#### [Instructions to follow]
Copy the rows below from the line with "Task: Click the" through the line with "Action: (320, 248)", both included, and leave the pictures out.

#### [Stored rows]
•••••

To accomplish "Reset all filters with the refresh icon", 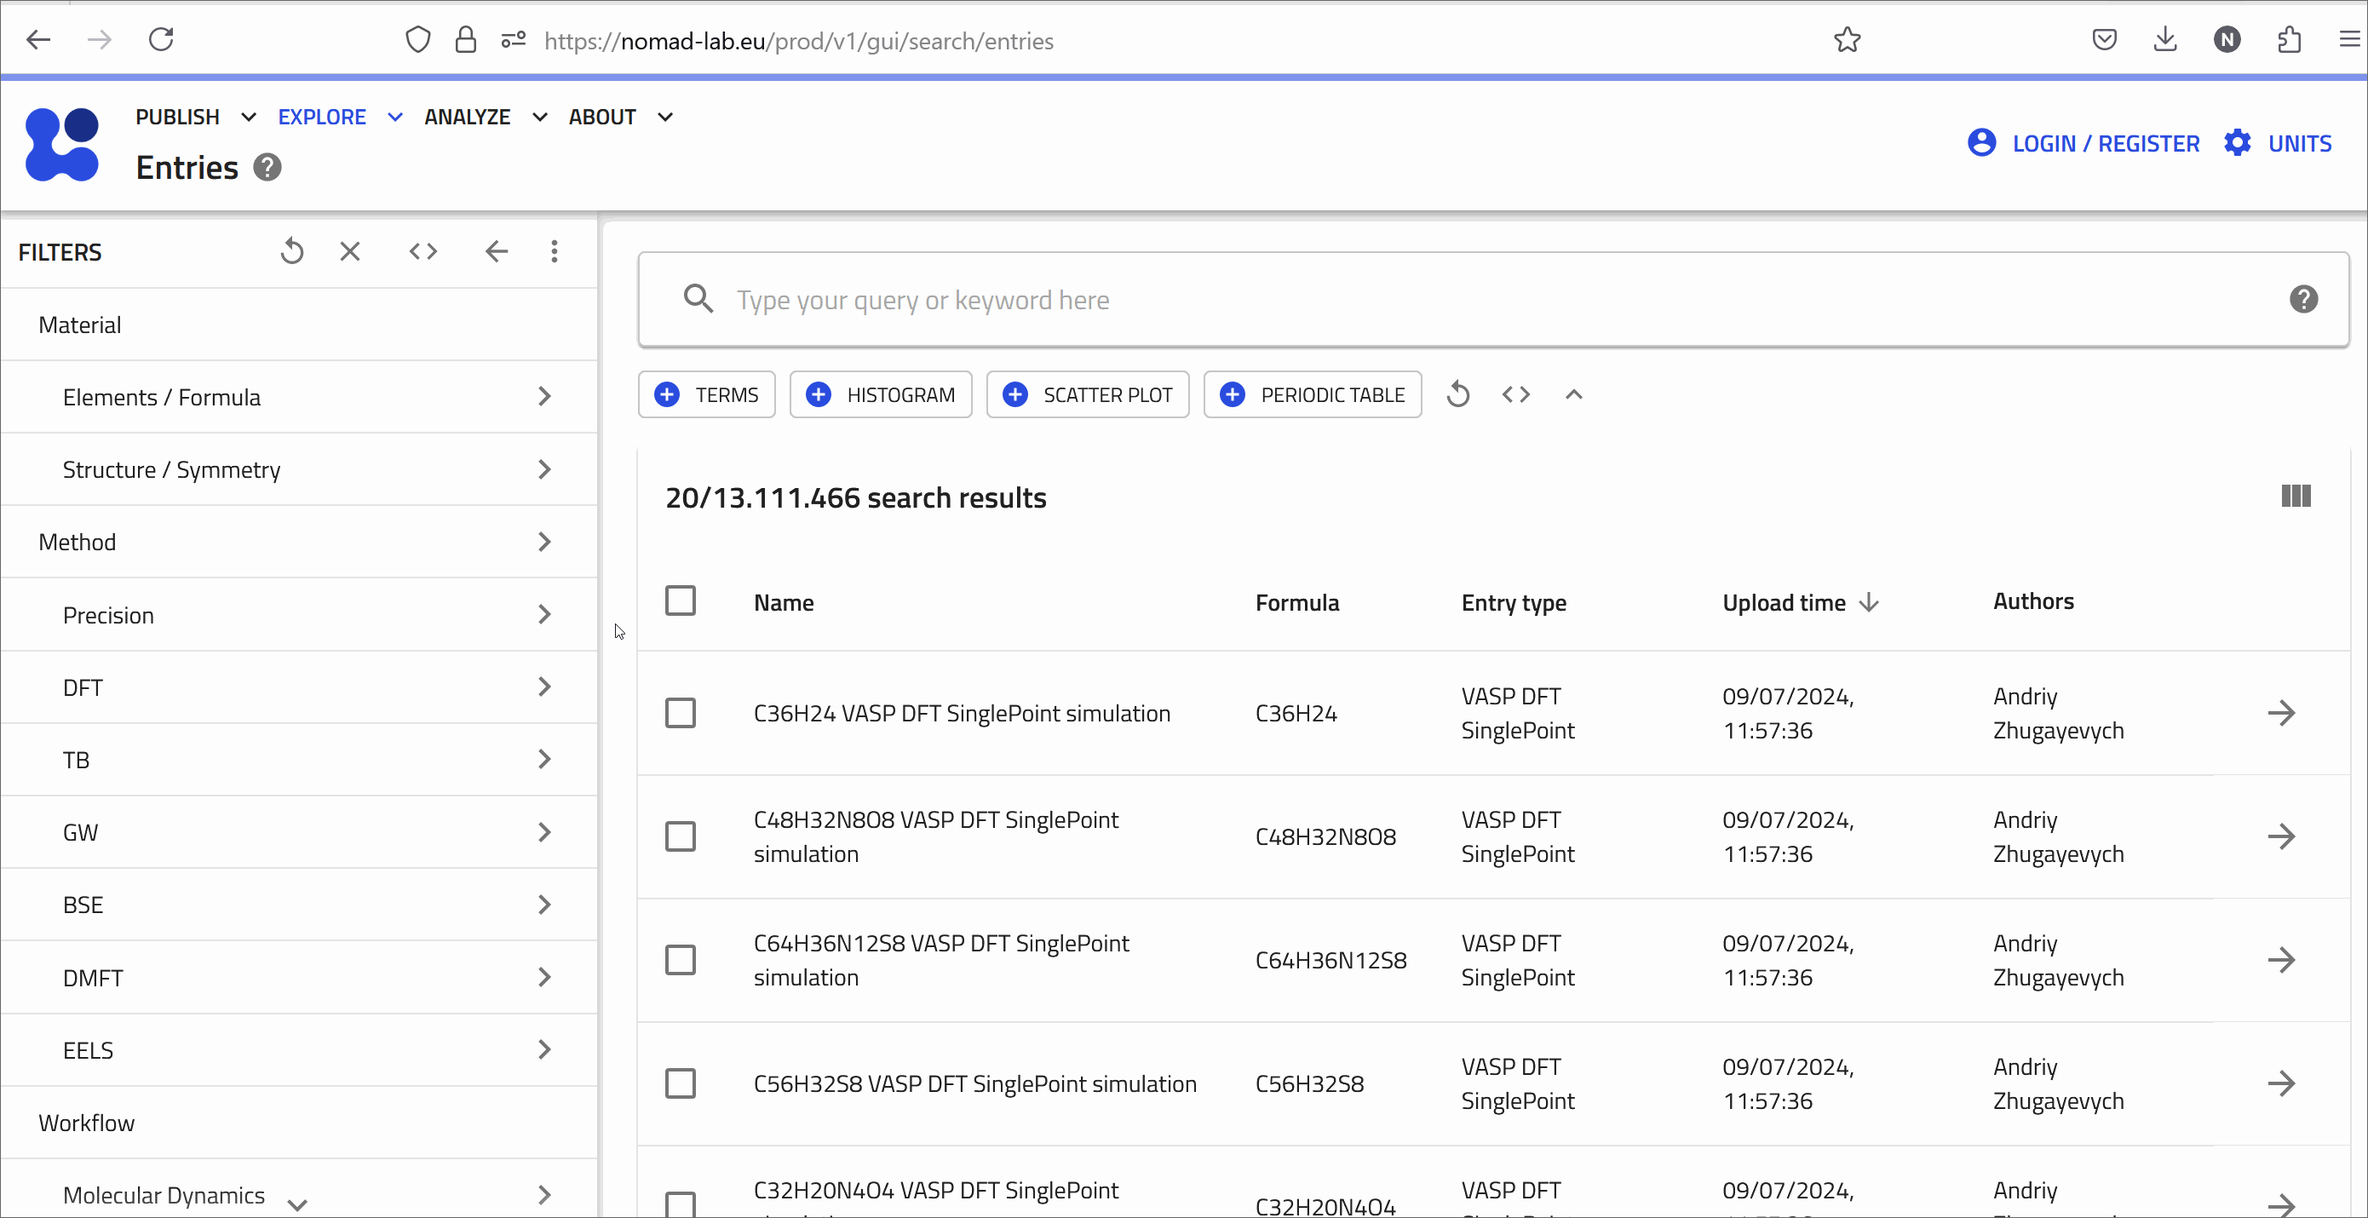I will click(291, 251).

•••••

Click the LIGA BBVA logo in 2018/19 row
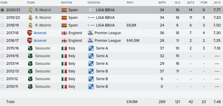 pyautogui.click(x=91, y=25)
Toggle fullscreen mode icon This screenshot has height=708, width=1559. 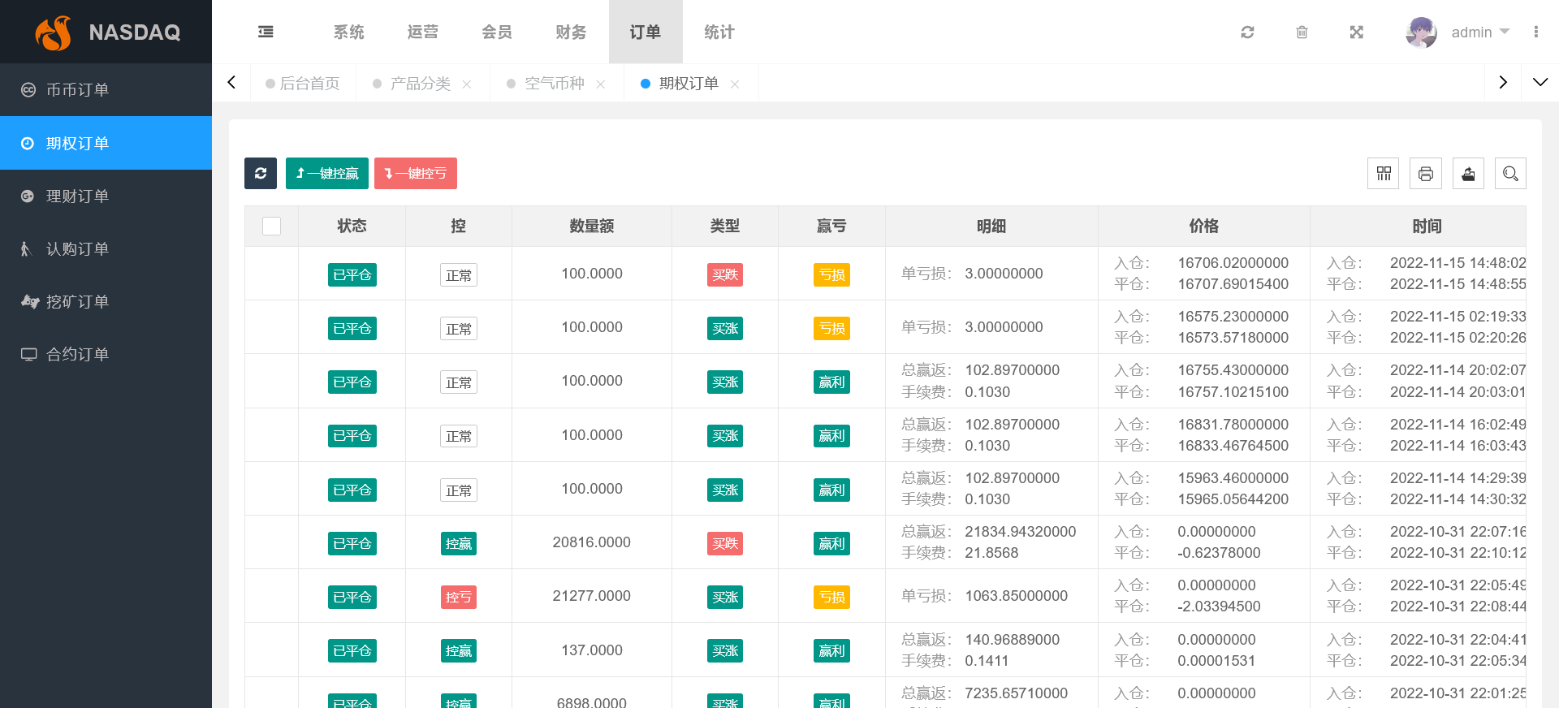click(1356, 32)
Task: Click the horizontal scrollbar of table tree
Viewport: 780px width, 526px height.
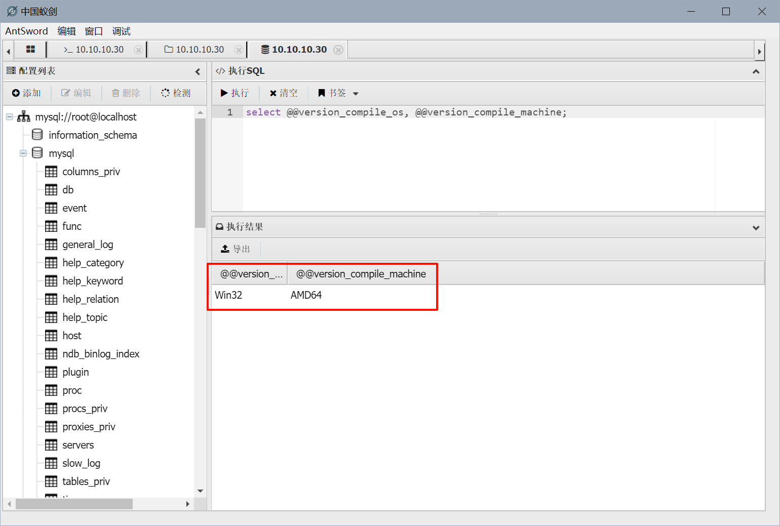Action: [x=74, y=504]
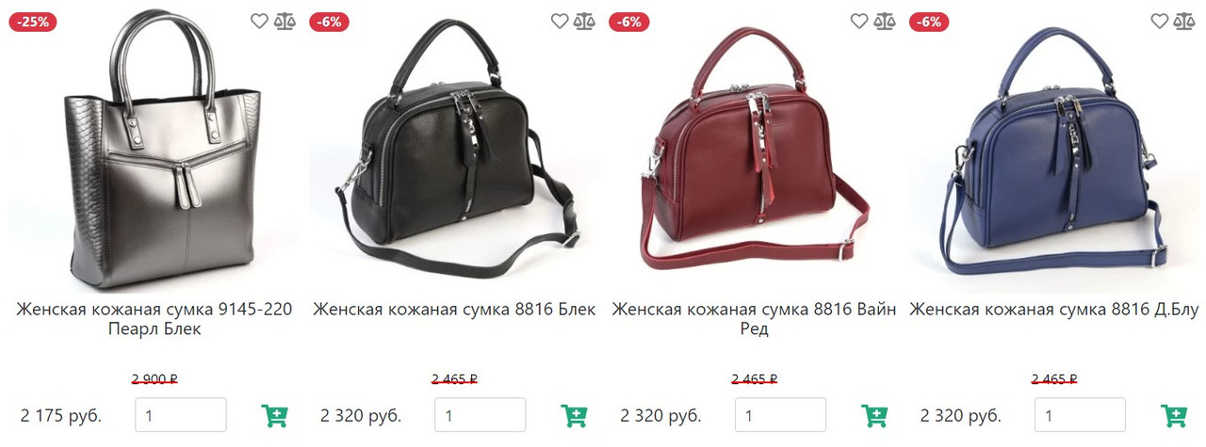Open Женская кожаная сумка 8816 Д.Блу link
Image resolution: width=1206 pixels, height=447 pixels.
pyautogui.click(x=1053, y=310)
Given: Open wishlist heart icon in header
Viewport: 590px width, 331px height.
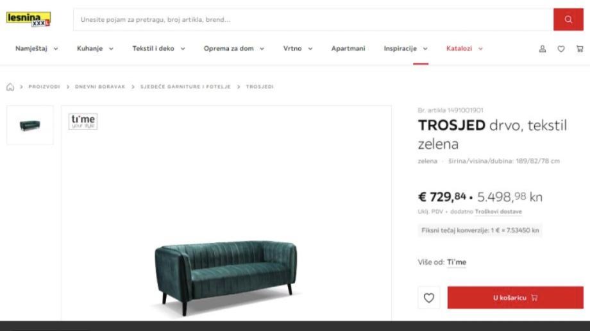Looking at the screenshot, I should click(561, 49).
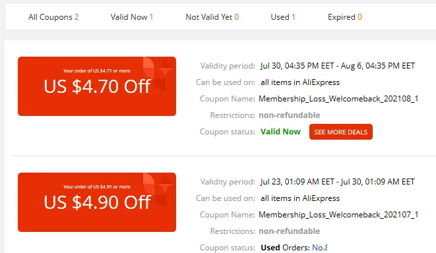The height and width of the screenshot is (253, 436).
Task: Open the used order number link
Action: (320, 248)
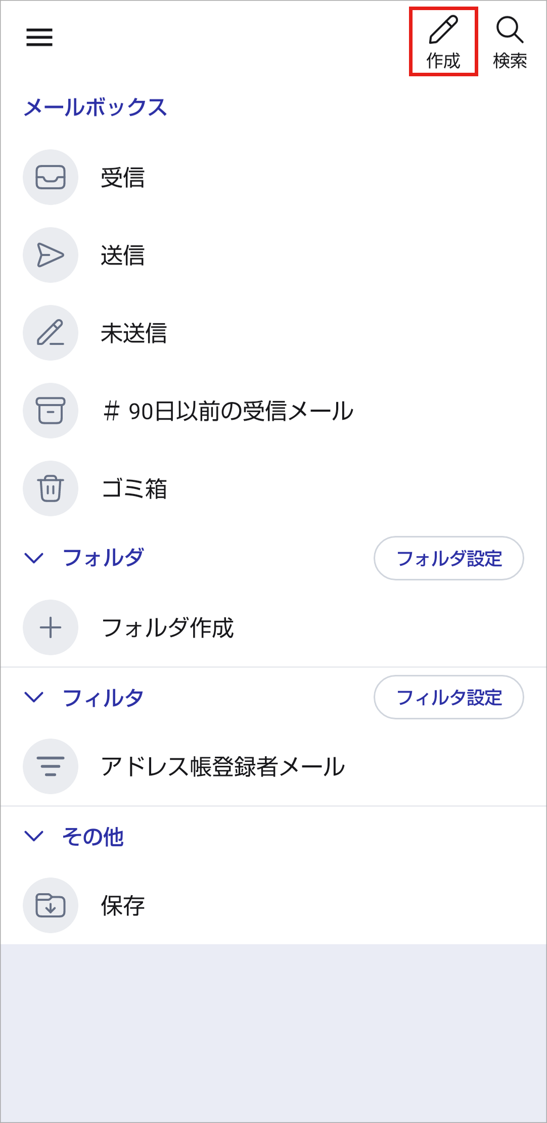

•••••

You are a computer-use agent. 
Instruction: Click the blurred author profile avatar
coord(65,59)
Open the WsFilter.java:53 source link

•••••

#### [Output for this task]
Task: Click the horizontal scrollbar of table tree
Viewport: 780px width, 526px height.
Action: [x=74, y=504]
Open Женская кожаная сумка 8816 Д.Блу link
Image resolution: width=1206 pixels, height=447 pixels.
pyautogui.click(x=1053, y=310)
Given: Open wishlist heart icon in header
Viewport: 590px width, 331px height.
Looking at the screenshot, I should click(561, 49).
The height and width of the screenshot is (253, 436).
Task: Open the used order number link
Action: (320, 248)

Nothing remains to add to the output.